I cringe each time someone asks how old Kyle is because the “Wow, really? He’s such a little guy” is getting harder to swallow as he gets older and is able to process what people are saying about his body. I tell him what a big boy he is because… well, I’m his mom and that’s what I’m supposed to tell him. I find myself having to give him pep talks about differences more and more often because of the things that innocently fly out of people’s pie-holes. People who mean no harm whatsoever.
What if my kid were chubby? Would people make the same comments? Out loud, in his presence?

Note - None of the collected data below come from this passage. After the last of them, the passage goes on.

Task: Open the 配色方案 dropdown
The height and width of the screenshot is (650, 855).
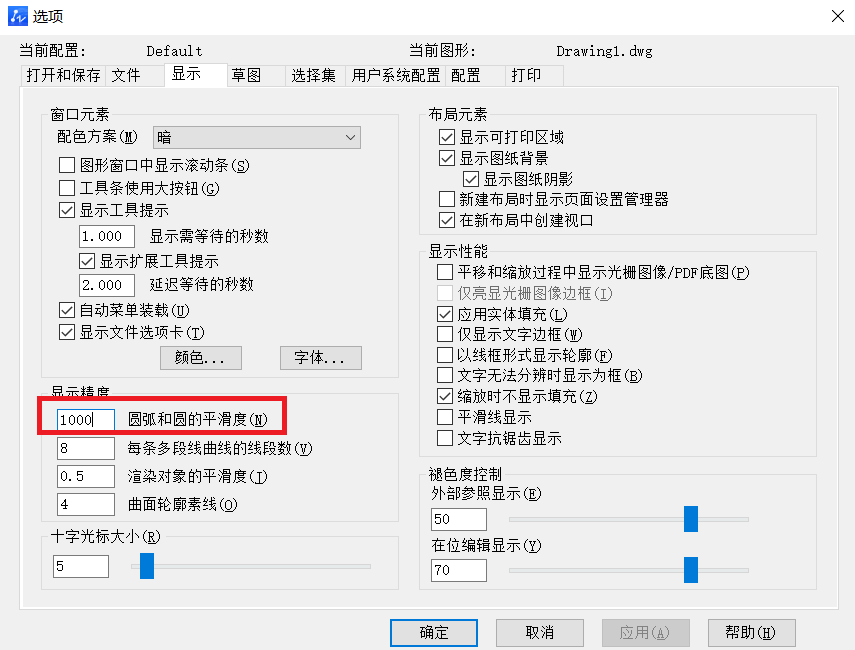Action: pyautogui.click(x=257, y=137)
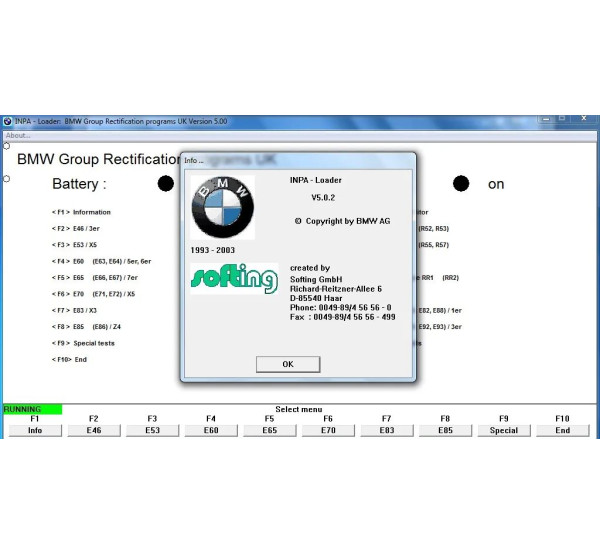Click the Battery status indicator circle
This screenshot has height=554, width=600.
tap(166, 184)
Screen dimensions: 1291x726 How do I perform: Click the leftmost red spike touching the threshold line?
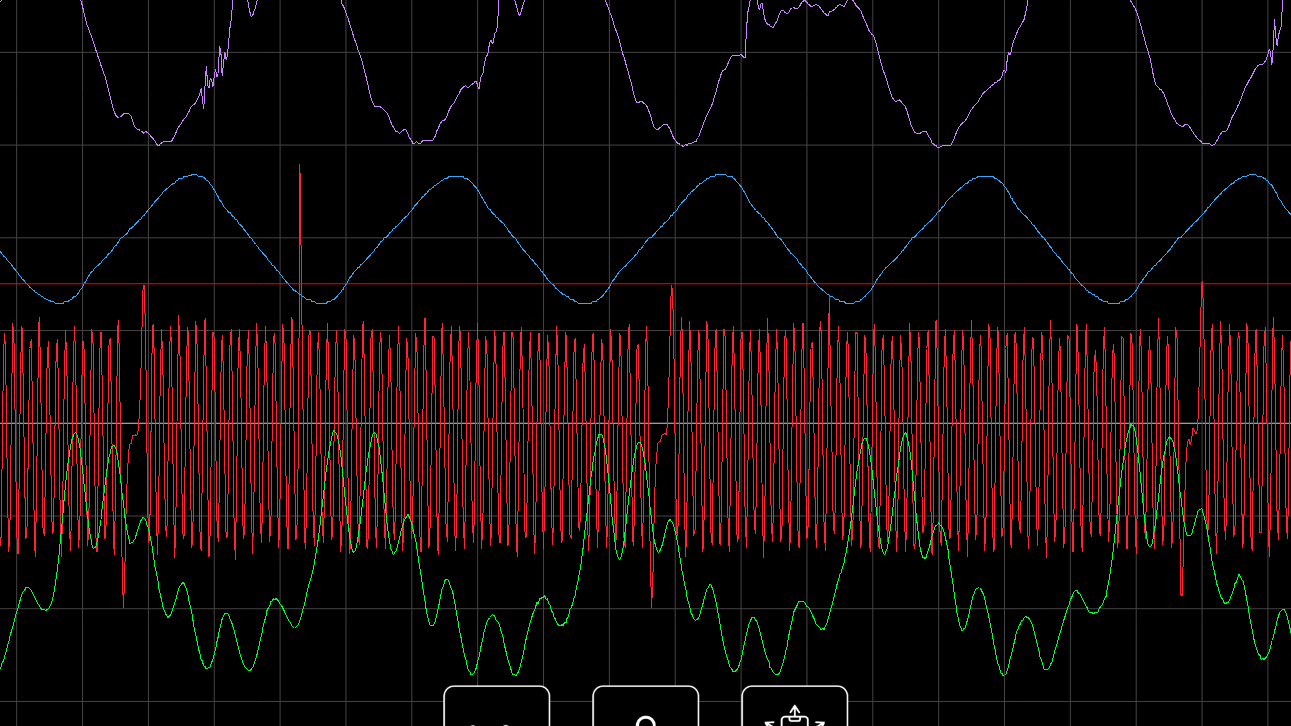[144, 290]
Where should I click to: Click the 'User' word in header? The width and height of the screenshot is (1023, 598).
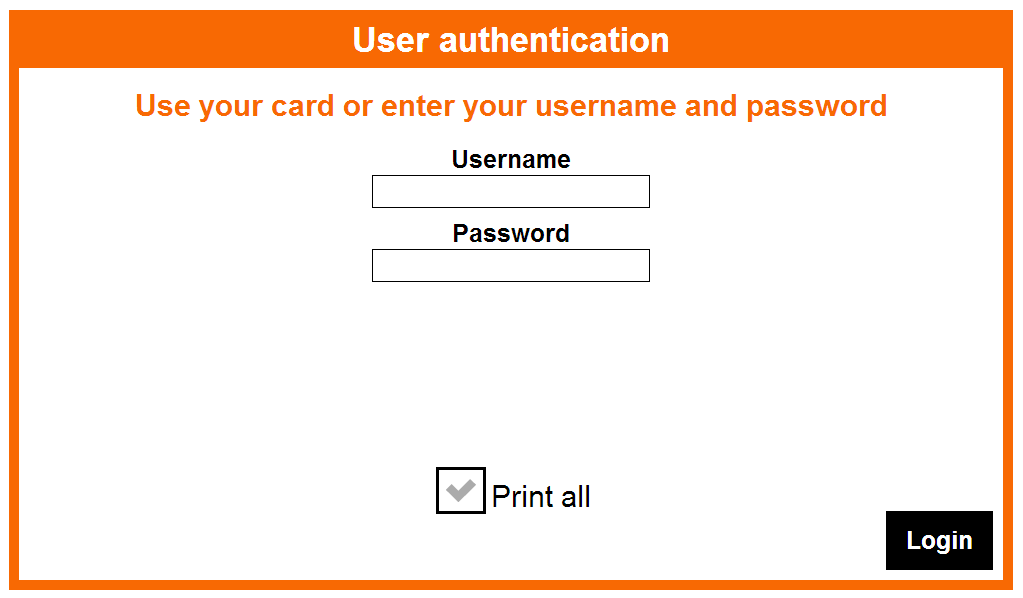tap(391, 40)
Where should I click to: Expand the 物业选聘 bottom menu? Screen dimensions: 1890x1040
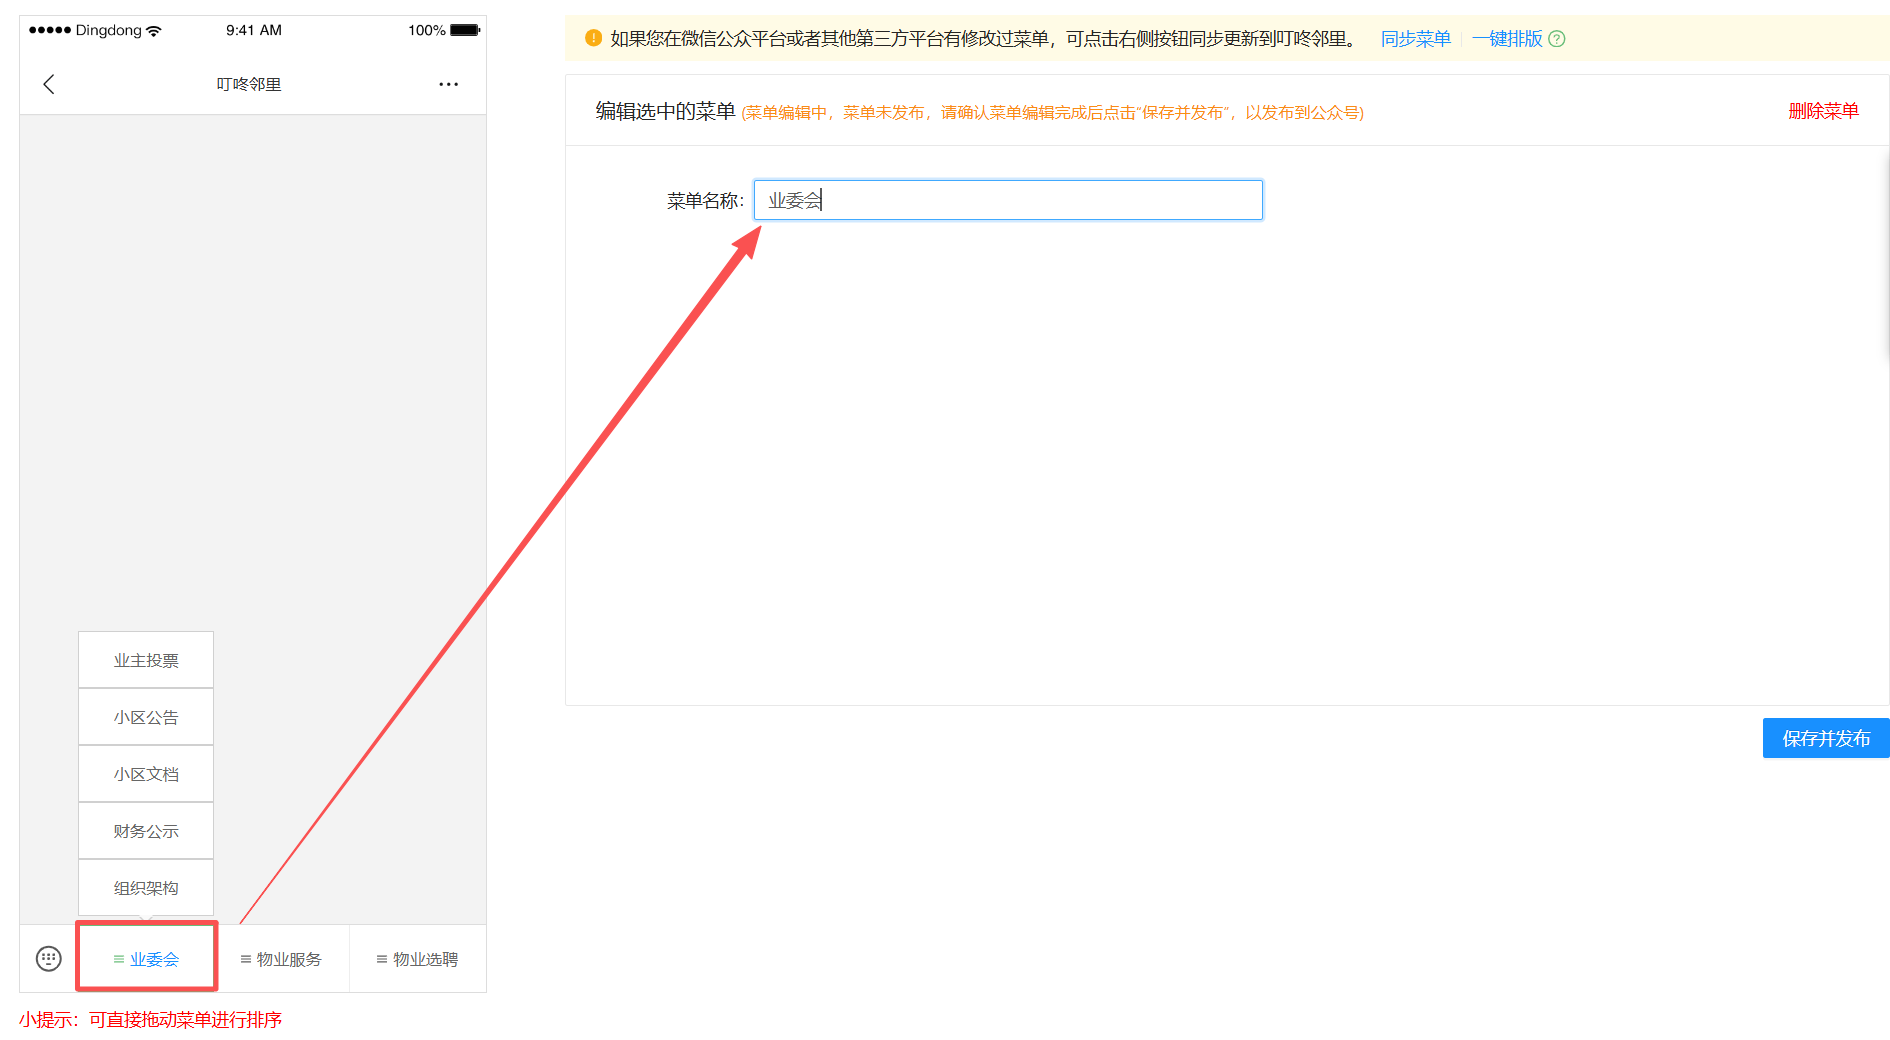click(x=417, y=959)
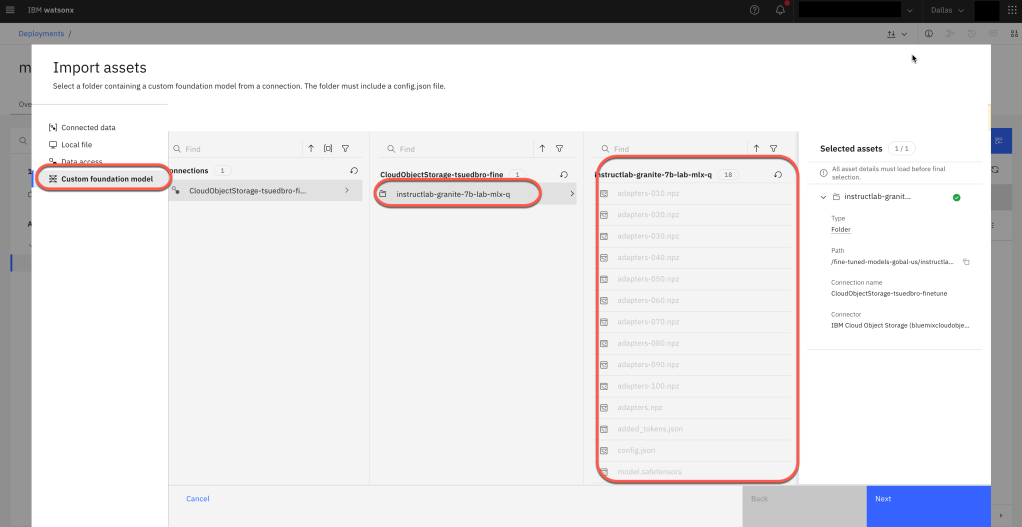Click the select-all icon in Connections column
The width and height of the screenshot is (1022, 527).
point(328,148)
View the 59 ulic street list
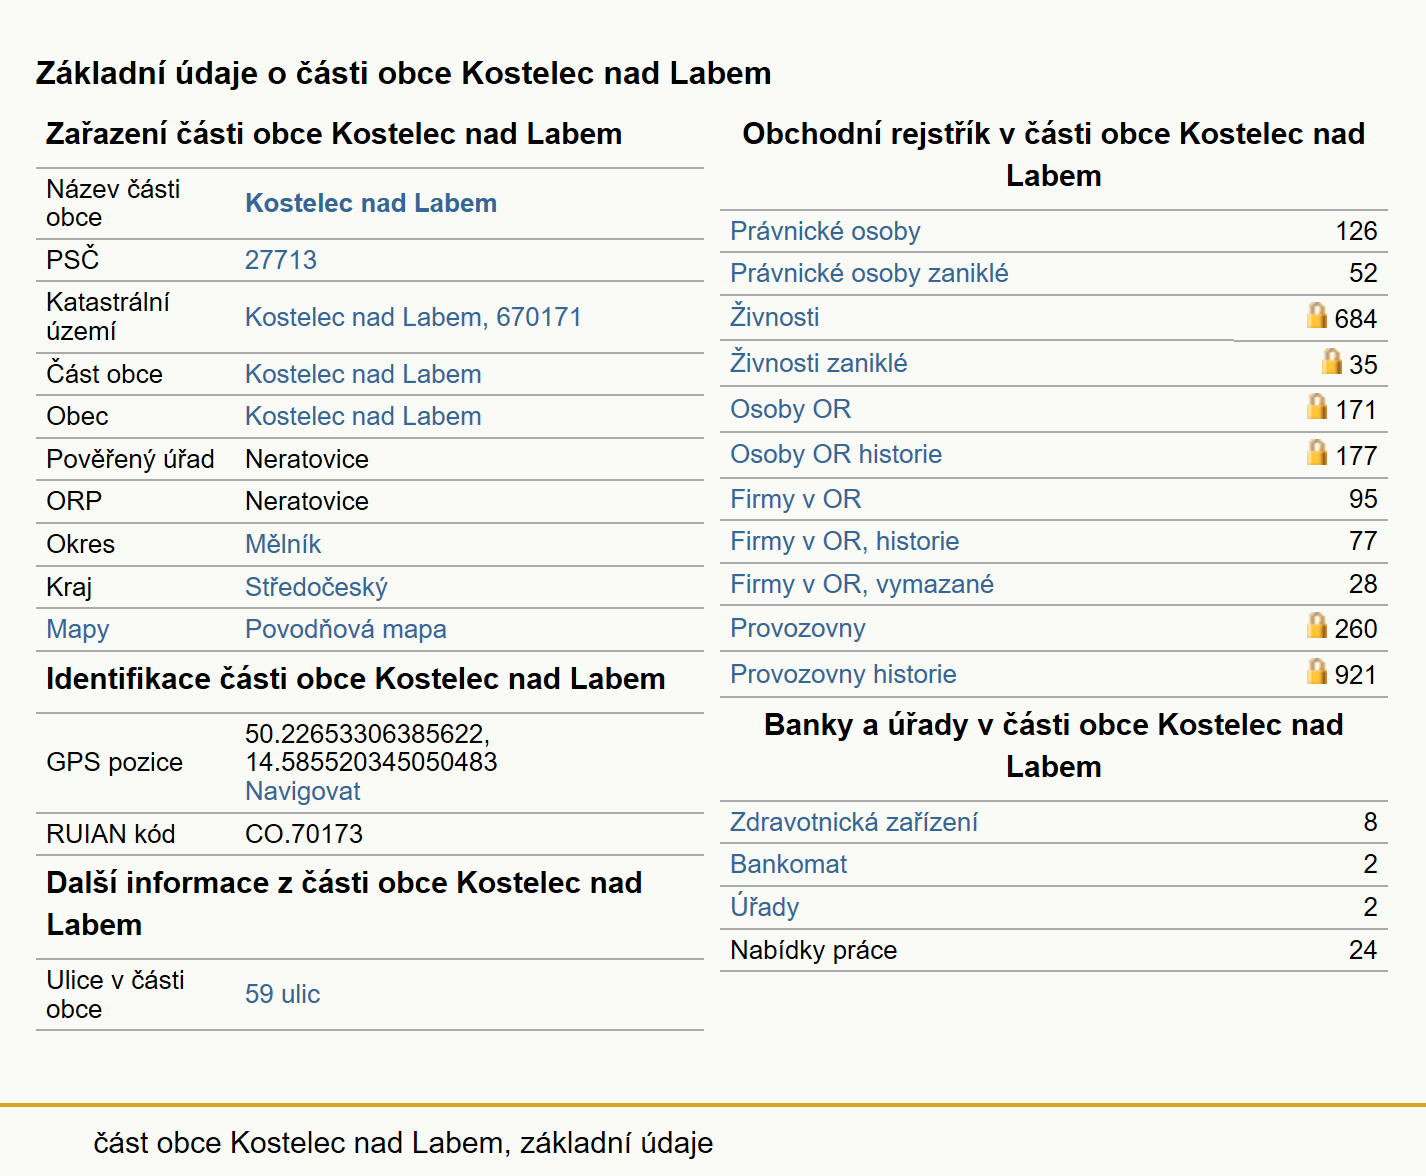The height and width of the screenshot is (1176, 1426). click(283, 994)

“Whoo, that’s a hefty kid you’ve got there…what do you feed him?”
Um, probably not.
We’re trying to promote positive body image and teach kids that what’s on the inside is what’s important. To be body positive and to know what your body can do is more important that how it looks. Or does that only apply to people who are overweight? While it’s generally considered rude to tell someone they’re too large, pointing out that they’re too skinny doesn’t seem to be taboo. It’s not okay to make comments about anyone’s body, no matter what size or shape they come in.
My boy is small but mighty. He can run, climb, and kick a ball… although interestingly, being asked to pick up his toys is “too hard” and makes him incredibly tired. Will he one day be the tallest kid in his class? Maybe. He’s five. So much of his future has yet to be written. Will he be a star basketball player or an award-winning jockey? I’ll settle for a happy and well-adjusted human and I think he’s off to a great start. His future potential isn’t defined by his stature.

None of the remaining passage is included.